◆ Recorded information

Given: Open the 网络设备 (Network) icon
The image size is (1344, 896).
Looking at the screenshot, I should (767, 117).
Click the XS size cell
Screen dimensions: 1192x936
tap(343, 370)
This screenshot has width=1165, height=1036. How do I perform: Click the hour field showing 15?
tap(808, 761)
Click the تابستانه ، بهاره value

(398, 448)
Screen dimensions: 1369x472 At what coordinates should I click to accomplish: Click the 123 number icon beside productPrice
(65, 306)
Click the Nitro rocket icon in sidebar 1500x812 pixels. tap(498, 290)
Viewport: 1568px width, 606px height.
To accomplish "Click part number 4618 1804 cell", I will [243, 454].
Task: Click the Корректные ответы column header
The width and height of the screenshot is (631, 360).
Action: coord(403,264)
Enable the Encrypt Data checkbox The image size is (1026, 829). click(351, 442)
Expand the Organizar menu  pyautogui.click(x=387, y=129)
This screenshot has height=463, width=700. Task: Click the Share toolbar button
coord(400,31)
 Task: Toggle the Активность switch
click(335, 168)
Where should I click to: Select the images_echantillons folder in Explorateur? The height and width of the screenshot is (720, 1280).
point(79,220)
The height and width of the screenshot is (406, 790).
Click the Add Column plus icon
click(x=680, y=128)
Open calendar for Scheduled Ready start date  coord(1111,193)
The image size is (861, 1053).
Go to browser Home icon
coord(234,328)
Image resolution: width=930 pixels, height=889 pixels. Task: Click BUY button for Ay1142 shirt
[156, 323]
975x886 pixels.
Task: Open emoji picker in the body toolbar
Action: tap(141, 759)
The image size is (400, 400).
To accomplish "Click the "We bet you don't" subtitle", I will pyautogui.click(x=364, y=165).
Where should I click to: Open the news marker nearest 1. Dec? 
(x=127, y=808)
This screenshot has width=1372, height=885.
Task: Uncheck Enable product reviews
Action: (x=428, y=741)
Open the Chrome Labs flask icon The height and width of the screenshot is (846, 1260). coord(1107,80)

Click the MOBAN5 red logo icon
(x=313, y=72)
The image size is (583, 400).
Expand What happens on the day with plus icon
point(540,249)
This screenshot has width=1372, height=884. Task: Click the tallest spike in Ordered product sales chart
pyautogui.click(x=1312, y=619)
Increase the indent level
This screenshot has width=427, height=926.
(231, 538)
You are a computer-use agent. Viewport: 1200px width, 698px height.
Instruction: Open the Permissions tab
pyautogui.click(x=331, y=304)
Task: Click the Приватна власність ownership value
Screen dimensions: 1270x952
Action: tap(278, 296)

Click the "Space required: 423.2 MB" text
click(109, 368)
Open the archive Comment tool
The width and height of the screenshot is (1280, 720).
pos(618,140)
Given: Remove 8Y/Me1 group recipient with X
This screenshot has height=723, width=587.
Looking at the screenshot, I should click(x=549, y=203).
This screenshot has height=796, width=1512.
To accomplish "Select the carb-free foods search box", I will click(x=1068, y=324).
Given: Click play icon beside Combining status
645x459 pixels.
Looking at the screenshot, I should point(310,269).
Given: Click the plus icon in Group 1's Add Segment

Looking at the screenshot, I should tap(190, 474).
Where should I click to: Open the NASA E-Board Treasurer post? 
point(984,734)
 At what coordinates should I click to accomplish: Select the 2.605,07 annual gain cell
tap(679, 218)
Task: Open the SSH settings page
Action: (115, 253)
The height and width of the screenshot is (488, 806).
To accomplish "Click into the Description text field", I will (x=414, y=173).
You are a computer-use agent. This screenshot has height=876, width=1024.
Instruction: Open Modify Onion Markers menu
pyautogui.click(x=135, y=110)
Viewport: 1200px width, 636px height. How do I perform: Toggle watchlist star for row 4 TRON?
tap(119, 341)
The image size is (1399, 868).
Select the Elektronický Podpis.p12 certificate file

◆ Exercise description
Please state how many lines of the material above include the word "will"; the number is the whole answer.

◆ Response for this exercise
4